The push for FedRAMP is a concerted effort by the government to deploy a ‘do once, use many’ strategy to better secure all regulated data. But relinquishing jurisdiction over platforms, storage, and applications makes government security officers nervous—and rightfully so. Agencies and government contractors are responsible for Federal Information Security Act (FISMA) compliance, and moving to the cloud shifts a significant amount of that responsibility and risk to the Cloud Service Provider (CSP).
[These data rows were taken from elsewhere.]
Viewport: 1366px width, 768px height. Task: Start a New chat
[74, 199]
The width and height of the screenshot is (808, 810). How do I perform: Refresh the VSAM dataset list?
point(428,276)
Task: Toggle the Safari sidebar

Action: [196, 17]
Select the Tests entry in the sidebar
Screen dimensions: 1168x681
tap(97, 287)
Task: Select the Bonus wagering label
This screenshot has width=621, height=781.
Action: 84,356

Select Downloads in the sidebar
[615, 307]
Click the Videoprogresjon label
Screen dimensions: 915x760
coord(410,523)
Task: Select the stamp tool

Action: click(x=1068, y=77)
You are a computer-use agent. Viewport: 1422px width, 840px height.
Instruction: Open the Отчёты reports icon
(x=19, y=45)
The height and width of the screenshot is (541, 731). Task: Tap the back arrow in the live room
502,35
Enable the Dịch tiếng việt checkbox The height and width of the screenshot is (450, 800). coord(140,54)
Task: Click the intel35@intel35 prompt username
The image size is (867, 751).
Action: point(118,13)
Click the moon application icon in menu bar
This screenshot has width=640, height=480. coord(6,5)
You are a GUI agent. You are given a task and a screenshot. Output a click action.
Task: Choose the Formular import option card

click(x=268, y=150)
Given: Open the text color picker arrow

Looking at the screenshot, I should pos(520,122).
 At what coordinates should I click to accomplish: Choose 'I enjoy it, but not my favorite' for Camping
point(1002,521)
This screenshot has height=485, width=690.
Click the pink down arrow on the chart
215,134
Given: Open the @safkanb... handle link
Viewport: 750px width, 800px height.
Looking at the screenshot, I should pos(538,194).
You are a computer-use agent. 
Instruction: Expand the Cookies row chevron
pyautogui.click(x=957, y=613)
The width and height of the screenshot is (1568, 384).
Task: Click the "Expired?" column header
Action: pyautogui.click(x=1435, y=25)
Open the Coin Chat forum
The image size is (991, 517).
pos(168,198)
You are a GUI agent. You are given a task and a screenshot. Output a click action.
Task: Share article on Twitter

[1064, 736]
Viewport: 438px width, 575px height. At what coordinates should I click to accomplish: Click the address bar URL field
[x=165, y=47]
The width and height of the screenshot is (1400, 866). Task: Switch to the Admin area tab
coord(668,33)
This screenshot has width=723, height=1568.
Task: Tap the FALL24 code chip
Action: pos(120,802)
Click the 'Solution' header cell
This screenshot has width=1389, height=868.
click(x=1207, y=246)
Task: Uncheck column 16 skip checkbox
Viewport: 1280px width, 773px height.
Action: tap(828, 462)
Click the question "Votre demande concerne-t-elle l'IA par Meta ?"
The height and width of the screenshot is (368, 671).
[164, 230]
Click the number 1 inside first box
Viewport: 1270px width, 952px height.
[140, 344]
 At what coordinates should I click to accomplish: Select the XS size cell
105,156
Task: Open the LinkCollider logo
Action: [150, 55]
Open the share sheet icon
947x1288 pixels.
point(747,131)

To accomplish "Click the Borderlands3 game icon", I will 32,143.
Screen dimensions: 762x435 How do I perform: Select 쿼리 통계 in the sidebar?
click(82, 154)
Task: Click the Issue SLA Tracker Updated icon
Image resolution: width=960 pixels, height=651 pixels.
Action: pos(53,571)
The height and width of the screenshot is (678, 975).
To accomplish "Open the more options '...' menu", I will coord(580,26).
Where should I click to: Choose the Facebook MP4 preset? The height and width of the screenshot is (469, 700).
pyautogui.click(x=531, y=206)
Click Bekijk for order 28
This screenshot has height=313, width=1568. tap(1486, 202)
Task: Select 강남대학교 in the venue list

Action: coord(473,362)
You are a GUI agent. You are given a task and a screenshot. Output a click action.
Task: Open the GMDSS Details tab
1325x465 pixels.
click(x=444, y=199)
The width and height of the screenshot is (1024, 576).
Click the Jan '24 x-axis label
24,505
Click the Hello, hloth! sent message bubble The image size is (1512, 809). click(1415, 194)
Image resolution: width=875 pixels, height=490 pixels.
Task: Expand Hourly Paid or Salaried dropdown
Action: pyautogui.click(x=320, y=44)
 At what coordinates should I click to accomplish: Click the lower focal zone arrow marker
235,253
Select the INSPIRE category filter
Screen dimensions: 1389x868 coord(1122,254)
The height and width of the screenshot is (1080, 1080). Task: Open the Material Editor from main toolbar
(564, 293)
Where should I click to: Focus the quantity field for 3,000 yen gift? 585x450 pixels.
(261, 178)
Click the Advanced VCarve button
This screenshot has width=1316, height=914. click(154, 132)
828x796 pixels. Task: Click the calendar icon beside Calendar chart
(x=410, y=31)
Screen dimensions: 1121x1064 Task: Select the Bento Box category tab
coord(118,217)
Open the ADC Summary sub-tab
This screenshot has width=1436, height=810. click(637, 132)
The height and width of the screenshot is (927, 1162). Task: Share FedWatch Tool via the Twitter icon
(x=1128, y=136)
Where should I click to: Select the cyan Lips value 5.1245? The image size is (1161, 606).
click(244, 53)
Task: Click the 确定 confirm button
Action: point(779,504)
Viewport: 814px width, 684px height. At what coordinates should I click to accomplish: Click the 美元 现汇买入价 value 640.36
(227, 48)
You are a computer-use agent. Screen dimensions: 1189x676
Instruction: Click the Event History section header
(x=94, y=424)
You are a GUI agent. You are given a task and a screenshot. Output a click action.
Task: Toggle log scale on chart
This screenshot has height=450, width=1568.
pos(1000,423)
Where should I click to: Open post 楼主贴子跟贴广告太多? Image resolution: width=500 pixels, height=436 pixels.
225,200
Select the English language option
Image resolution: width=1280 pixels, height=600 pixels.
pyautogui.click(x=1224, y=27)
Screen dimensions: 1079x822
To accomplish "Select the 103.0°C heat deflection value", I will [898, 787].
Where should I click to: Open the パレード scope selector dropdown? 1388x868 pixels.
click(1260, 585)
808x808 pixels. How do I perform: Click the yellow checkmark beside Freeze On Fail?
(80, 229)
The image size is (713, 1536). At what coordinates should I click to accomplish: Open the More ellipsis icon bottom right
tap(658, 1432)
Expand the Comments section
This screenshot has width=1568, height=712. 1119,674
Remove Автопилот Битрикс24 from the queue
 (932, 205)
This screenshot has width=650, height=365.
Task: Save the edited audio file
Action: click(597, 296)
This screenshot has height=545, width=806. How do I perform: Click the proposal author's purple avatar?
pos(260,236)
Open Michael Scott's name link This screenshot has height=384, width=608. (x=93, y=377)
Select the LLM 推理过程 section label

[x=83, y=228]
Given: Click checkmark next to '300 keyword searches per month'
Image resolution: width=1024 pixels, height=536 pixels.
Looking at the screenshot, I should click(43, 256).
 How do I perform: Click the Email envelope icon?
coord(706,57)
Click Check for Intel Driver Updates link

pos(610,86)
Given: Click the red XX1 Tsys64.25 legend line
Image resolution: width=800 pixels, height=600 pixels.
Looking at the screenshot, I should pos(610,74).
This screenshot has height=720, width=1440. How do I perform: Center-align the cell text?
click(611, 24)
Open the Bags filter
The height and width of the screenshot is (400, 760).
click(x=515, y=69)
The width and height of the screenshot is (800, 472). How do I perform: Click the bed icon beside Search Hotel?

The Federal Risk and Authorization Management Program (FedRAMP) was enacted to oversee and standardize FISMA compliance as it applies to cloud-based computing services. To do this, FedRAMP establishes accreditation criteria for both CSPs and Third Party Assessment Organizations (3PAOs). Many agencies and government contractors turn to 3PAOs for insights on the cloud migration process — from what to expect and how to initiate a secure transition to how to negotiate a contract with a CSP.
FISMA compliance: What to consider when moving to the cloud
To begin with, your CSP of choice must be FedRAMP certified. But even though a provider is certified, you can’t necessarily count on them to manage compliance effectively. Since ultimate responsibility for FISMA compliance is up to you, oversight and assignment of security controls should be agreed-upon from the outset. How does the CSP monitor their system? How segregated is regulated and non-regulated data? How do they perform audits? Who does them? How often? What metrics can you expect from your CSP? During the contract negotiation, you will want to make sure that your CSP has standards as high as—or higher than—yours. Switching cloud providers can be extremely difficult; know before signing what kind of partnership you’re taking on.
Keep in mind that CSPs share resources with and outsource processes to each other. It’s not always clear who is managing your data, and you may not be privy to where your data resides. (In fact, some of it could even be ‘living’ in another country.) For the first time, your security controls are likely to be virtual rather than physical, so you will have to get used to accessing your controls remotely. And you will have to trust your CSP. All the more reason to make sure your agreement is clear up front.
Your migration plan should be carefully developed, taking into account workflow disruption and the optimal timing for moving sensitive data. Some agencies prefer to start small; they’ll move email to the cloud, for example, before migrating data that contains personally identifiable information (PII) or electronic health information (ePHI).
Some of the key security issues to consider are:
1. Data encryption, which can be an add-on service
2. Physical/logical access to the system
3. The exit strategy: data backup, recovery and destruction
4. On-premise and cloud data integration issues
5. How intrusion detection is managed
6. Storing high-risk data in managed locations
7. Monitoring systems and data centers
8. Assurance that controls are tested/ validated and your right to audit.
Of course, you recognize this list. These are issues you’re already dealing with in a premise-based security management system. The point is, even if you migrate to the cloud, it will still be up to you to make sure your system is FISMA compliant.
FISMA compliance: Third Party Assessment Organizations (3PAOs)
The complexities of migrating to the cloud can be overwhelming for an IT department, given that your staff is most likely already spread too thin. While the idea of offloading a significant portion of system management to a CSP is appealing, getting there can be like rolling a boulder uphill. For this reason, many agencies turn to 3PAOs for guidance on how to make sure their system stays secure during—and after—the transition.
How is it that 3PAOs are so good at this? Not only are they accredited by the government, it’s the 3PAOs that assess CSPs for adherence to FISMA compliance in the first place.
Here are some of the tasks you can expect a 3PAO to help you with:
1. Evaluating potential CSPs for compliance with FISMA/FedRAMP
2. Supporting contract negotiations to clearly delineate responsibilities and expectations
3. Helping to classify risk level of data
4. Structuring a migration plan with regards to data security
5. Testing and validating CSP security controls on an ongoing basis
6. Providing overall guidance, education and support on adhering to cloud security best practices.
If you are thinking of moving to the cloud—but still uncertain what that means for FISMA compliance—keep in mind that CSPs are constantly upping their game. They have to if they want to grow. Your IT staff might be highly skilled, but CSPs have resources that most in-house departments can’t possibly match. CSPs are subject to certifications and rigorous audits, and they often initiate their own advanced security measures: e.g., surveillance systems, data encryption and regular penetration testing. Ultimately, even though there are uncertainties about moving to the cloud, it’s possible that a well-managed cloud solution could be more secure than a premise-based one will ever be.